1. Benny Goodman & Peggy Lee

Ano: 1941
Álbum: Benny Goodman Featuring Peggy Lee (Columbia)

Em 1941, Benny Goodman, que buscava uma substituta para a cantora Helen Forrest, que deixara a sua orquestra para seguir carreira a solo, deparou-se num clube nocturno de Chicago com uma talentosa rapariga de 21 anos: Peggy Lee. Lee foi de imediato recrutada para a orquestra e entre Agosto e Dezembro de 1941 Goodman e Lee gravaram 16 canções, que foram, décadas depois, compiladas em Benny Goodman Featuring Peggy Lee. Lee ficaria com Goodman até 1943, altura em que Dave Barbour, o novo guitarrista da orquestra quebrou uma “regra da casa”: a que proibia os músicos de se envolver com a cantora. Goodman despediu Barbour e Lee despediu-se de Goodman e casou-se com o guitarrista (embora o seu amor não tenha sido tão profundo quanto o oceano: divorciaram-se em 1951).

2. Coleman Hawkins

Ano: 1943
Álbum: Tenor Sax Stylings vol. 1 (Brunswick)

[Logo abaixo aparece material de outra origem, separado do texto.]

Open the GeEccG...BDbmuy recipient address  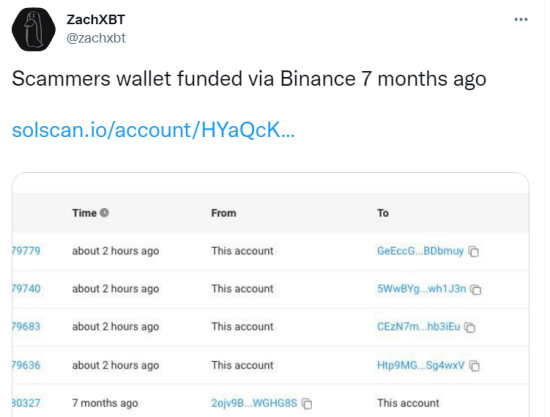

Esta versão de “How Deep is the Ocean” foi gravada em Nova Iorque a 8 de Dezembro de 1943 pelo saxofonista tenor Coleman Hawkins, com Bill Coleman (trompete), Andy Fitzgerald (clarinete), Al Casey (guitarra), Ellis Larkins (piano), Oscar Pettiford (contrabaixo) e Shelly Manne (bateria). Em 1953, a Brunswick reuniu “How Deep is the Ocean” a sete outras faixas gravadas a 18 e 23 do mesmo mês, com diferentes formações, sob o título Tenor Sax Stylings vol. 1.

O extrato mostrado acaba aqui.